Obviously this is a personal choice. There are those who prefer to work in higher ranges or do more exercises and spend more time in the gym. The important here is that the variables are kept within the range for the pursued goal and, of course, to keep the correct technique.
3. Set up your strategy: pure cycles, alternate days, mixed
There are no infallible strategies. You can choose any of these:
- Pure cycles (linear periodization): means performing routines where you work only one fitness component, for example 2 months doing only hypertrophy training, another 2-3 only for strength, another of muscular endurance, etc.
- Alternate days (nonlinear periodization): in this case, for each training session of the week you prioritize a different component. For example, for a 3 weekly workouts routine you would do strength training on Monday, hypertrophy on Wednesday and muscular endurance + cardio on Friday. This strategy is ideal for those who aim to achieve a good overall fitness level.
- Mixed: mix the previous ones. Do shorter pure cycles interrupted by a few weeks of alternating days. For example 3 weeks training pure strength, then 1-2 weeks of alternating days where you train muscular endurance and hypertrophy, then 2 weeks alternating days of strength and power, etc.
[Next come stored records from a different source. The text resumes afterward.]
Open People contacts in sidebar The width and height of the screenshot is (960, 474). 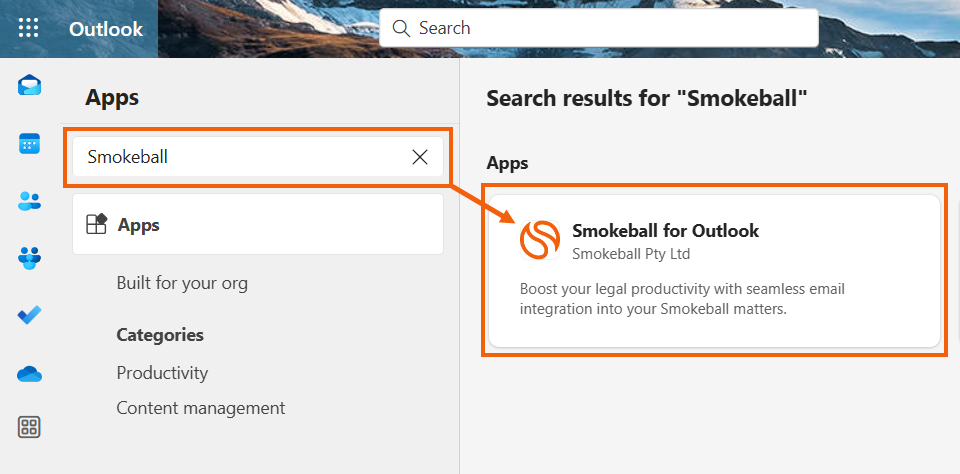coord(29,201)

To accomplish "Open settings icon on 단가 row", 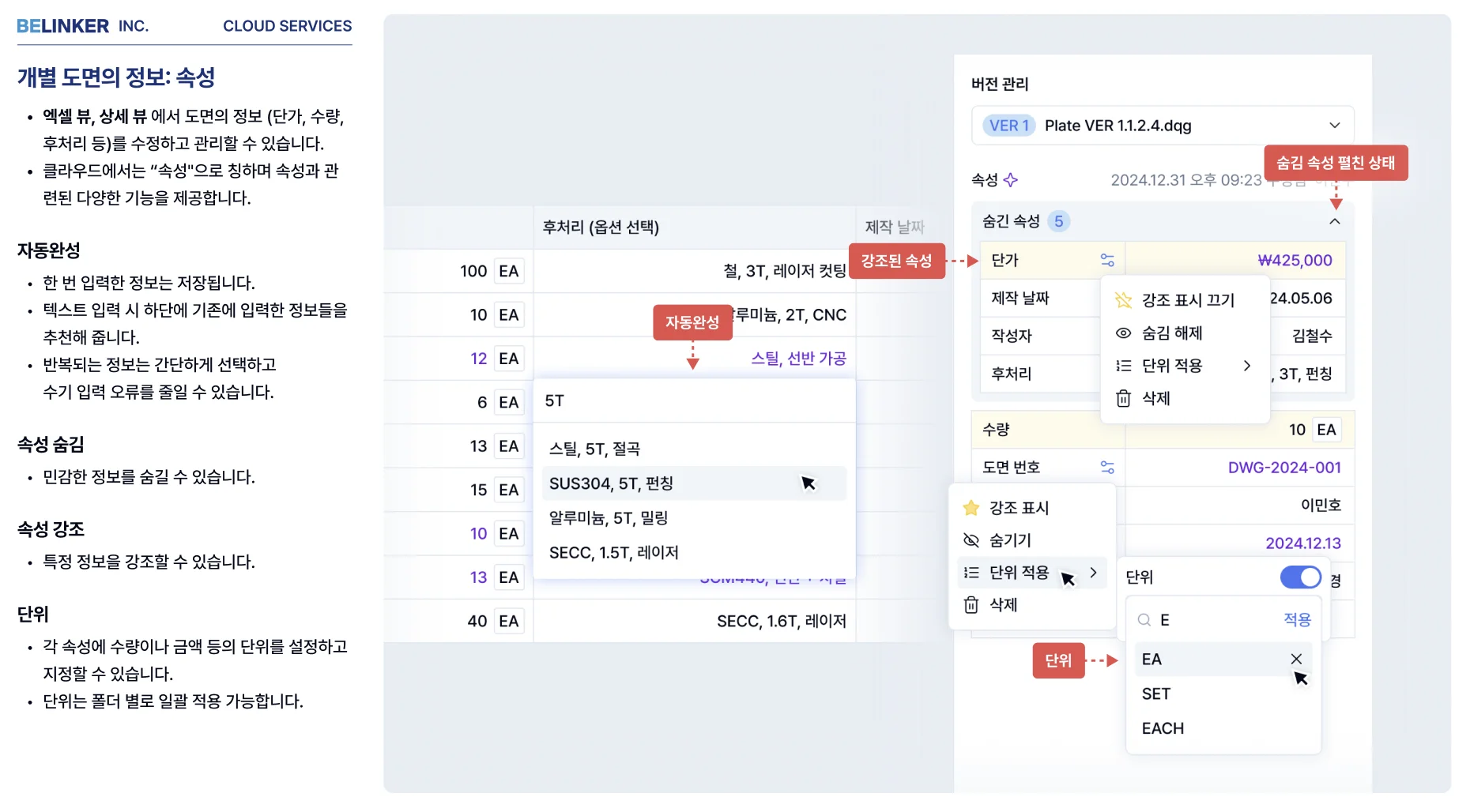I will tap(1107, 261).
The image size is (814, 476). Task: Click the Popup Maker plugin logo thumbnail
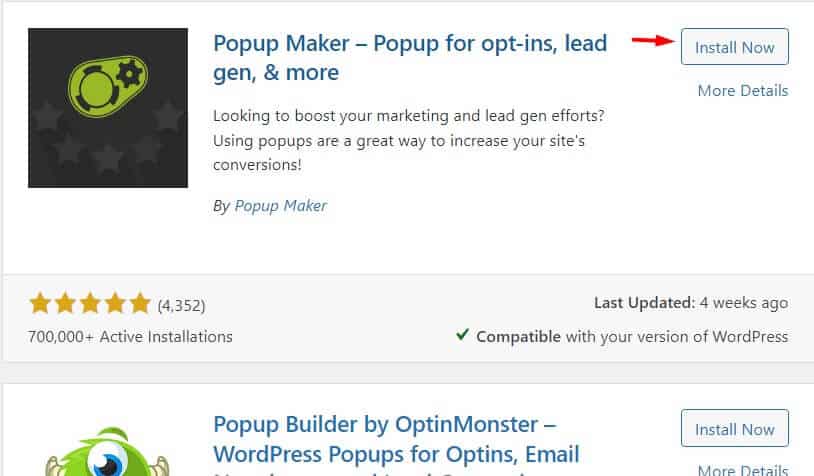pos(108,108)
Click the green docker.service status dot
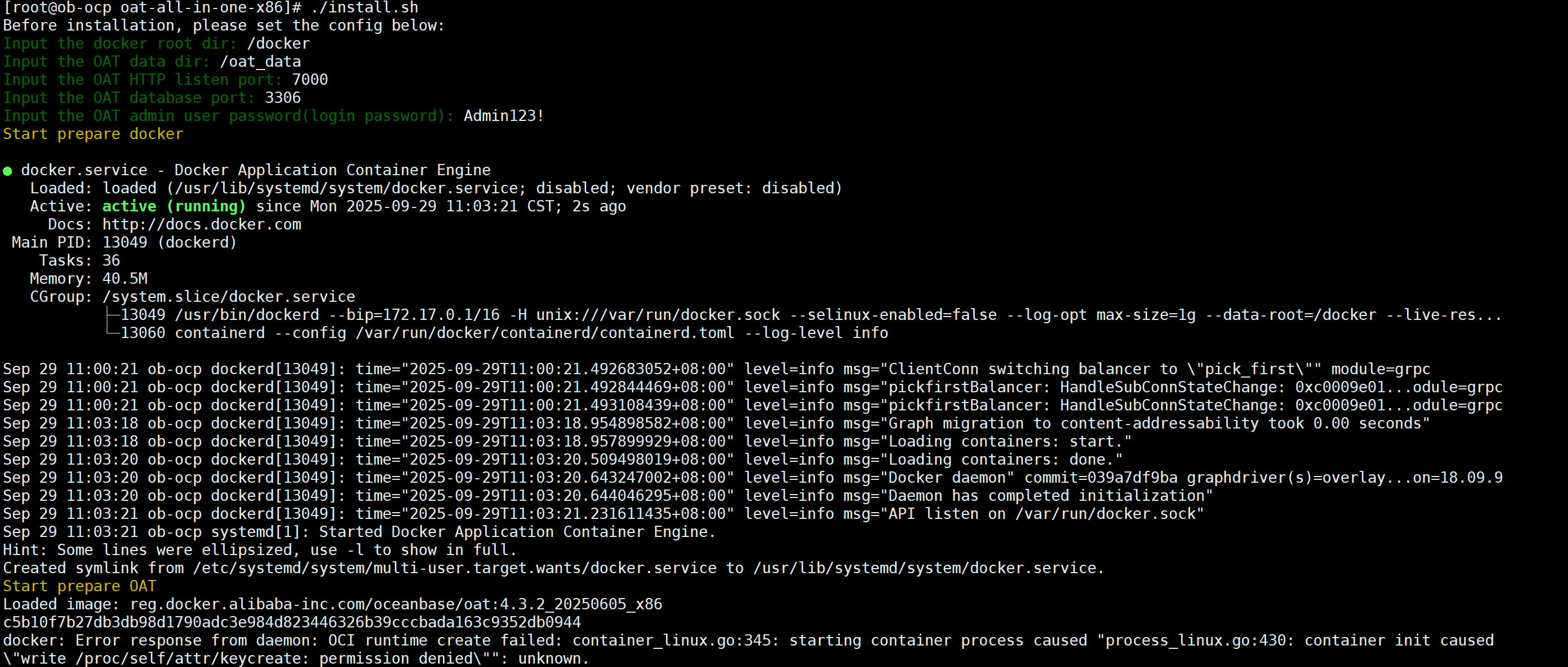This screenshot has width=1568, height=667. point(8,171)
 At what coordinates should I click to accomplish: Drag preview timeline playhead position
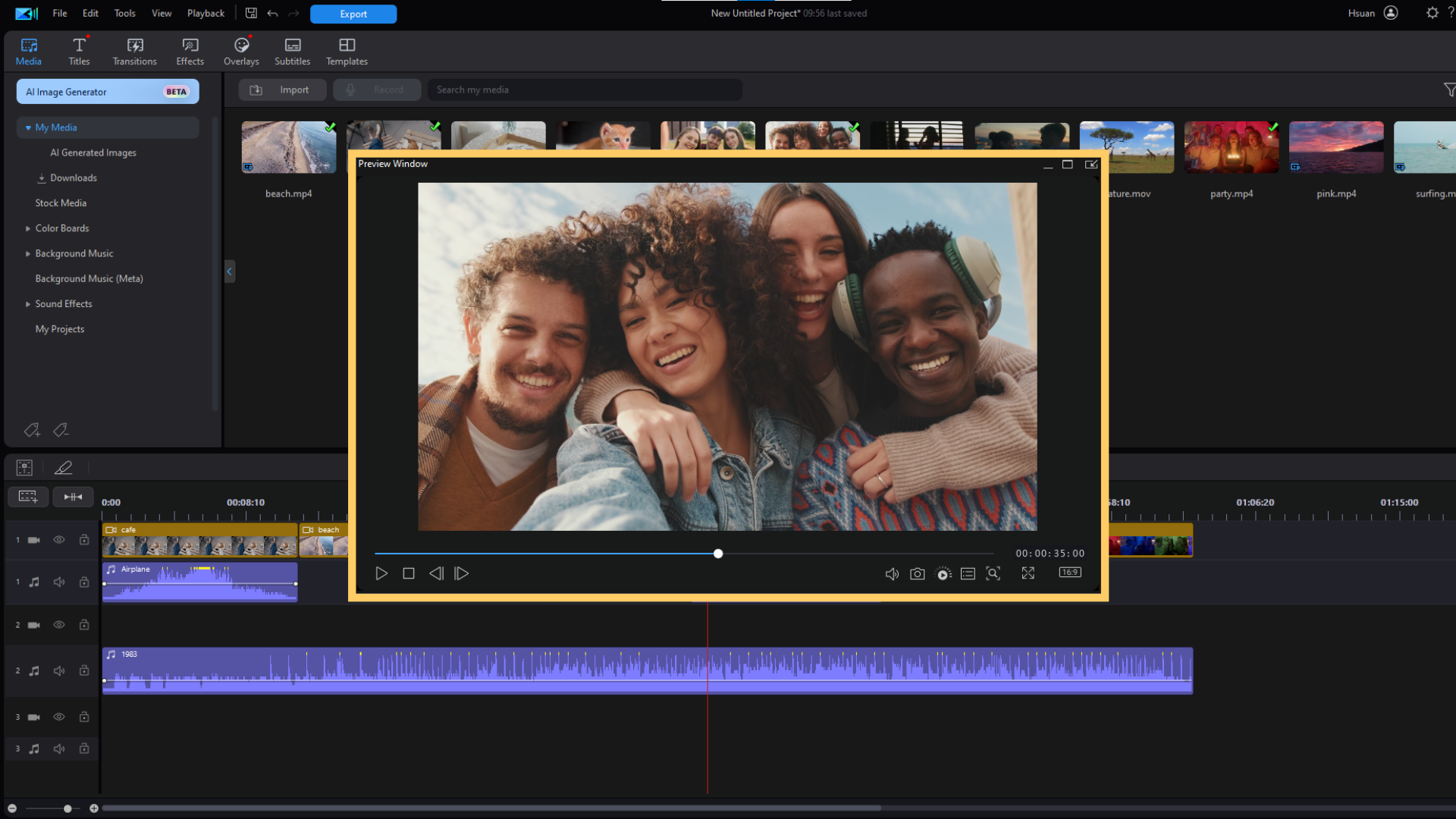718,553
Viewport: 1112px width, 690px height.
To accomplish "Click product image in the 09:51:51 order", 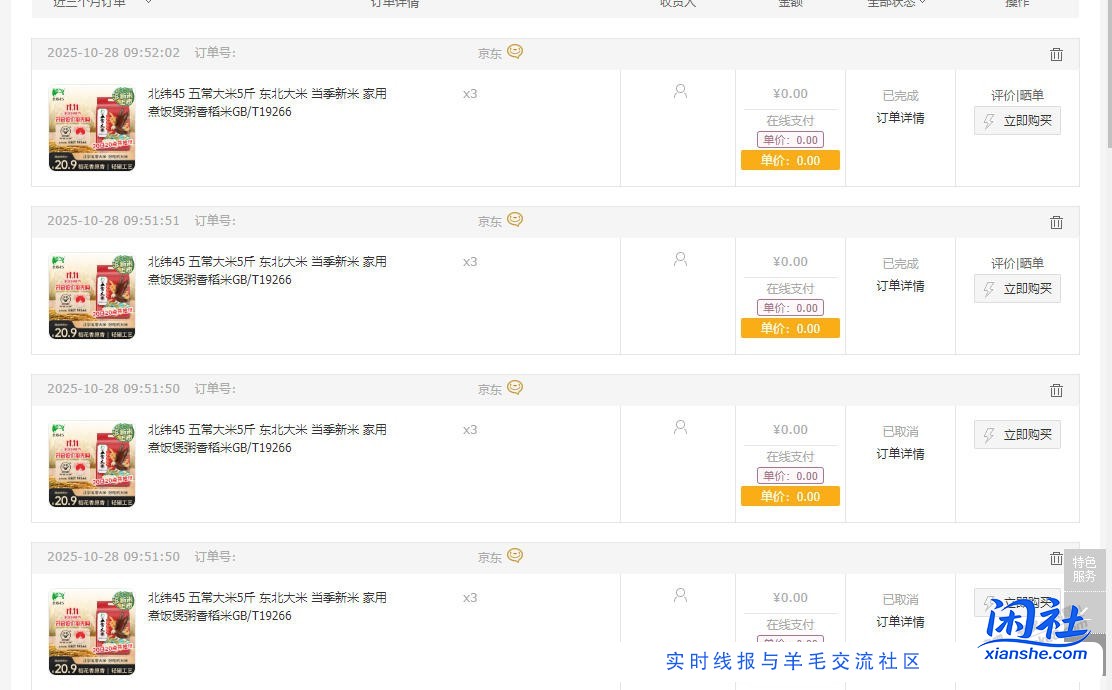I will (x=92, y=296).
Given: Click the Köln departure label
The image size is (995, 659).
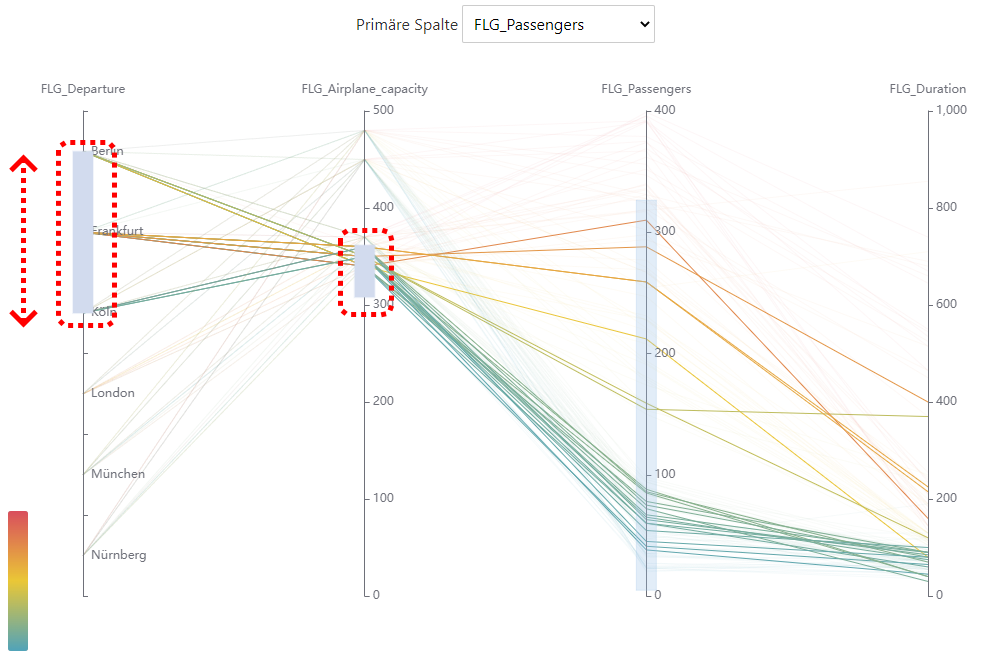Looking at the screenshot, I should pos(104,312).
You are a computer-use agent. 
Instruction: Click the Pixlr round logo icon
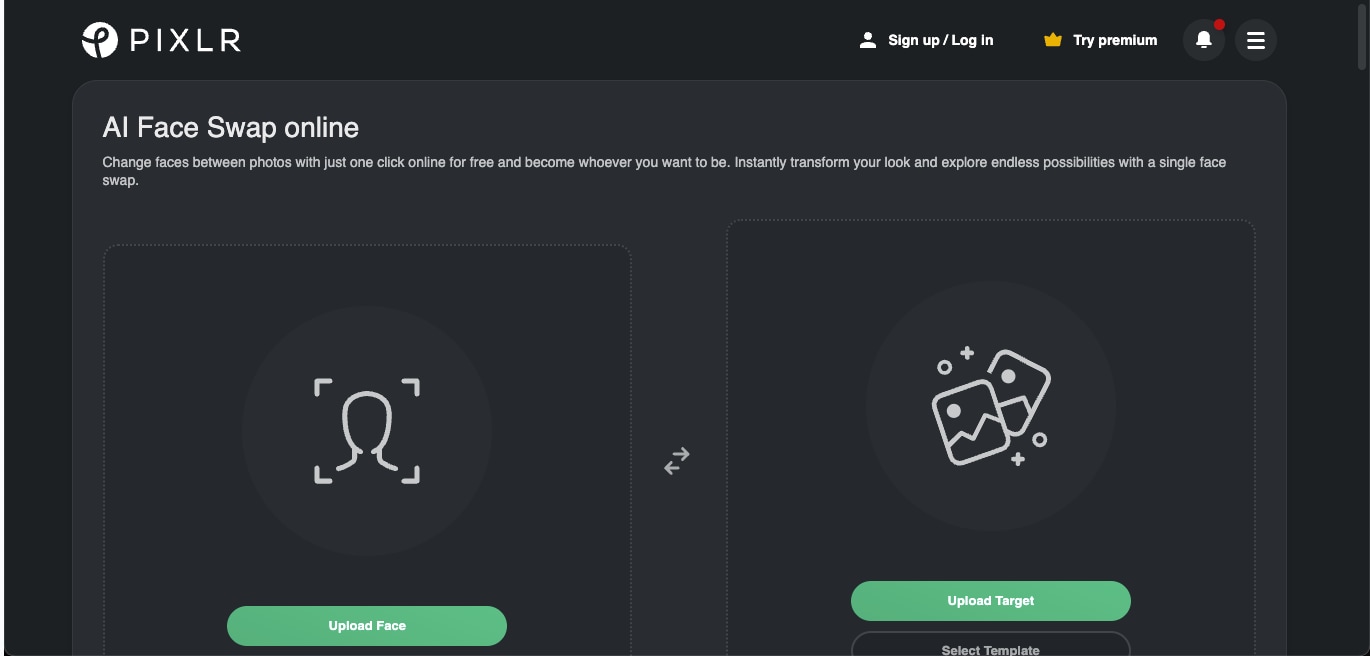100,40
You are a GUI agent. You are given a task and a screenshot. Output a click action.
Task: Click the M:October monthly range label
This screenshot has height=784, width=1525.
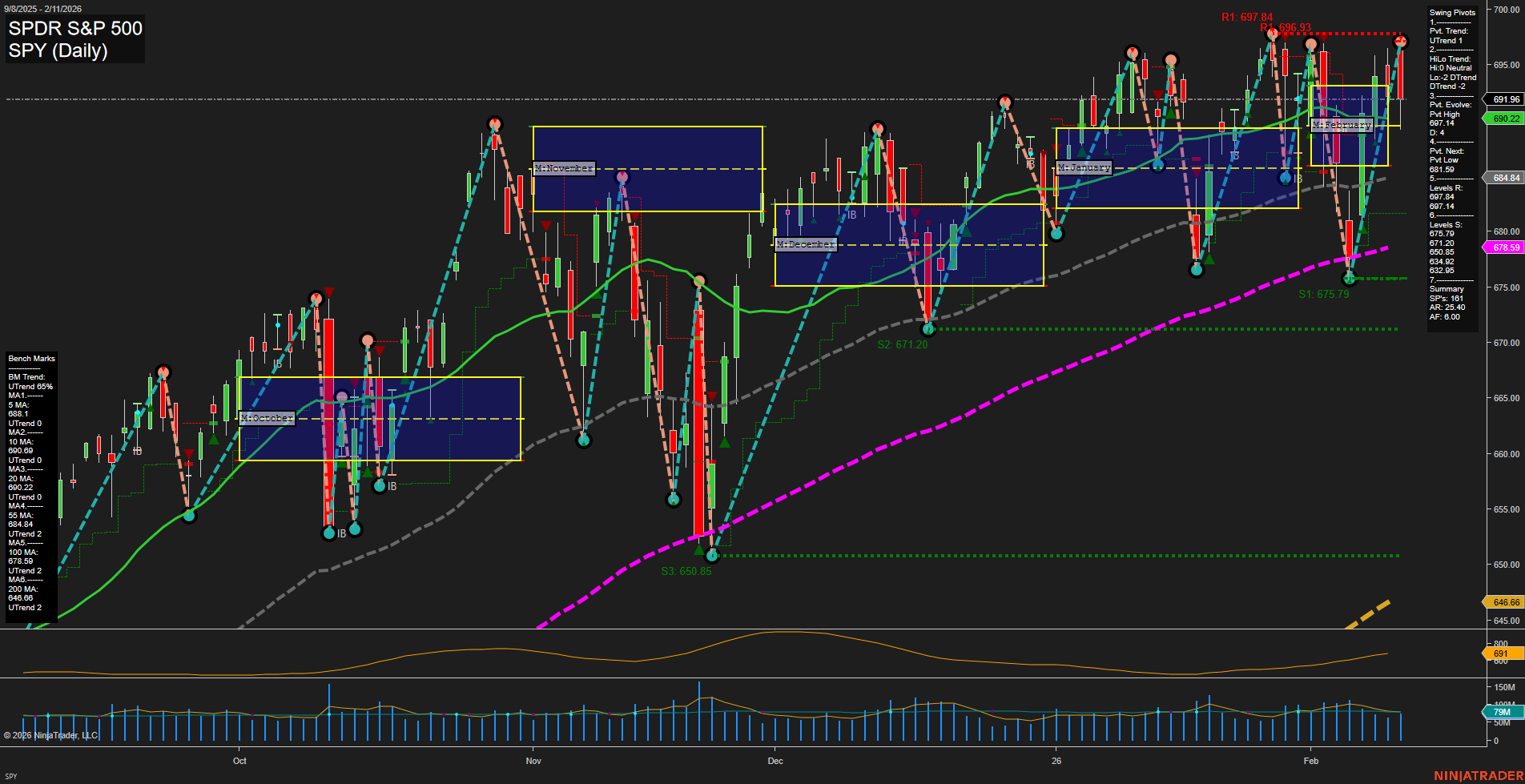pos(268,418)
As said before, there are no universal rules, each person is a world. It is a matter of testing, seeing what gives you better results but, mainly, finding a way to make it consistent over time.
My personal preference: pure cycles of 2 to 6 months, I like to keep things simple.
4. Track your progress and adjust
If you intend to constantly improve, it is essential (not an option) to take notes of your workouts.
It can be done digitally in an excel spreadsheet or the old-fashioned way, as I do, in a notebook/notepad. You need 10 minutes per week (I do it on Sundays night) to write your weekly or even monthly routine, and from there you have three options:
- If it is an spreadsheet, you can take a tablet to the gym with you to write down your marks (weights and reps that you were able to do). Although I have seen several people doing it, I don’t think that tablets and weights nearby is a good idea, especially if it is a very busy gym. So consider the following options.
- You bring the notebook and a pencil to the gym.
- My preferred option: copy the workout of the day on a “pocket size” piece of paper, and then in the gym you write down your marks after each set. Then at home you transcribe the results to the notebook.
Finally, based on the records, you can make the adjustments you need: more/less weight, reps, changes on exercises, order of exercises, etc.
If you find a good trainer who asks about your goals, preferences, injuries limitations or illnesses and can design the best program for you, it would be great.
Unfortunately, not everyone has that possibility and, in several gyms, the “trainers” simply tell you to do a little bit of everything in a random way, with logical random results.
With this guide you will be able to design your own program to suit your needs or at least, to know about basic concepts in order to maintain an intelligent chat with a trainer so that you can both prepare the best program for you.